TEXT PROVIDED:

# New Holland BC5070 and 575 Questions



## VA Haymaker (Jul 1, 2014)

Recently saw a used New Holland BC5070 sell for what I thought was a low price. Man was retiring and sold his equipment,

I think I asked a similar question regarding a JD 348.

While our hay yield is quite low, once we whip our fields into shape, we should see a much greater yield - just not baling as many acres as you folks typically bale.

We are getting along fine with my New Holland 68, but I think a back-up baler is in order or a newer primary baler, with the 68 as the back-up.

Right now, capacity wise, the 68 is fine. We can only bale as fast as the stacker on the wagon and the 68 can bury them if I push it. But as we grow, we'll probably move to thrower wagons or some kind of accumulator/grapple system - especially as my kids age into adulthood, out of the house and I'm a one man show.

I know the BC5070 and the 575 are similar balers and high capacity balers too.

Question is, if I find a deal on one, how's it going to do cranking out 32 inch, 40 lb bales of hay - which is our goal, like the 68? Our windrows maybe fat sometimes, but maybe thin too. If we are wagon stacking, again the limit is the stacker, not the baler, so I'd have to slow down.

I've read, the these balers like to be full and at capacity or bale shape/length problems occur. Not sure I understand though, just like my 68, there is a 14 x 18 bale chamber, hay dogs and wedges and a plunger.

What makes the BC5070 and 575 not desirable for lighter duty/less acreage baling - or have I got this all wrong? Anyone making 40 lb, 32ish inch bales with these balers?

If I see a deal - is this simply not a baler I should consider?

Any experiences, tips and sage advice on the BC5070 or 575 is much appreciated.

Thanks!
Bill


----------



## 8350HiTech (Jul 26, 2013)

You would love one until you got into really light hay. They can be problematic when not fed, as you have read, although not terrible. Obviously some handling methods are more forgiving to variation in bale length. The easy solution to utilizing a high capacity baler is using a high capacity rake. What are you using now?


----------



## VA Haymaker (Jul 1, 2014)

8350HiTech said:


> You would love one until you got into really light hay. They can be problematic when not fed, as you have read, although not terrible. Obviously some handling methods are more forgiving to variation in bale length. The easy solution to utilizing a high capacity baler is using a high capacity rake. What are you using now?

TASKS:
1. In the forum thread on New Holland balers, what bale size and weight does Bill name as his goal?
2. Resume the forum thread on New Holland balers from its last line.
The material that comes next was drawn from a different source than the forum thread on New Holland balers.

RECORDED INFORMATION:

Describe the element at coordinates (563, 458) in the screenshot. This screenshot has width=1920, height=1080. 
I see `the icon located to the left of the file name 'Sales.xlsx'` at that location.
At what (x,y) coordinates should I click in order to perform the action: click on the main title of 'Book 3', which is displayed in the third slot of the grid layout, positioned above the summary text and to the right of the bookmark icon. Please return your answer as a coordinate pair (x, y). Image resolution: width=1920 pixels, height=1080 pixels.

TASK-BY-TASK RESULTS:
1. Bales about 32 inches long and weighing 40 lb.

2.
Right now we have a 7ish ft JD 350 3 pt roll-a-bar rake - which I like for our small irregular shaped fields. We can and do make larger windrows by combing the hay on multiple passes until we are satisfied with the windrow size - but we will upgrade the rake at some point too.

Thanks!
Bill


----------



## FarmerCline (Oct 12, 2011)

I don't think making the shorter bales will be an issue but light windrows might. I know my 5070 will make poor looking and short bales if not fed a good amount of hay. High ground speed and slowing the rpms down will help but you still need a decent windrow.


----------



## 8350HiTech (Jul 26, 2013)

It won't help bale consistency, but you can also look at the 570/5060 unless you're dead set on the wide pickup.

If you anticipate a regular occurrence of highly inconsistent hay (especially overly dry or slippery inconsistent hay), I would recommend some combination of air bag tension, bale skis, or inline baler. I am very happy with my 570 (on which I did update the fine tooth metering wheel to the cogged wheel) and I haven't had any major inconsistency issues, including Friday when I baled ten acres that yielded 100 bales. There was some density variation in those, which I did not find unexpected considering it only has OEM spring tension. Of course I had merged 60' of hay into windrows that weren't respectable but at least workable.


----------



## 8350HiTech (Jul 26, 2013)

Like I said, I like my baler. And the proximity to a good dealer. But if I was looking for an increase in capacity (over a 68) and was completely colorblind, something like this sure would be tempting. Good deals (I'm just going by shiny paint) pop up in all colors.

http://pittsburgh.craigslist.org/grd/5117151892.html


----------



## ARD Farm (Jul 12, 2012)

The difference between a 570 and a 575 are in the mechanicals. The 575 has 3 packer forks while the 70 has 2. The 575 has a heavier driveline and the 575 (I believe has a wider pickup). It also has a 6 ball twine box and the 70 is a 4 ball.

I have a 575 high capacity. It's one helluva bailer. It's also a PITA to change the reel drive belt (as I found out this year with Mike's help and PDF files).

Overall, it's the best bailer I ever owned. I have zero issues (except the reel drive belt and beltsdo break).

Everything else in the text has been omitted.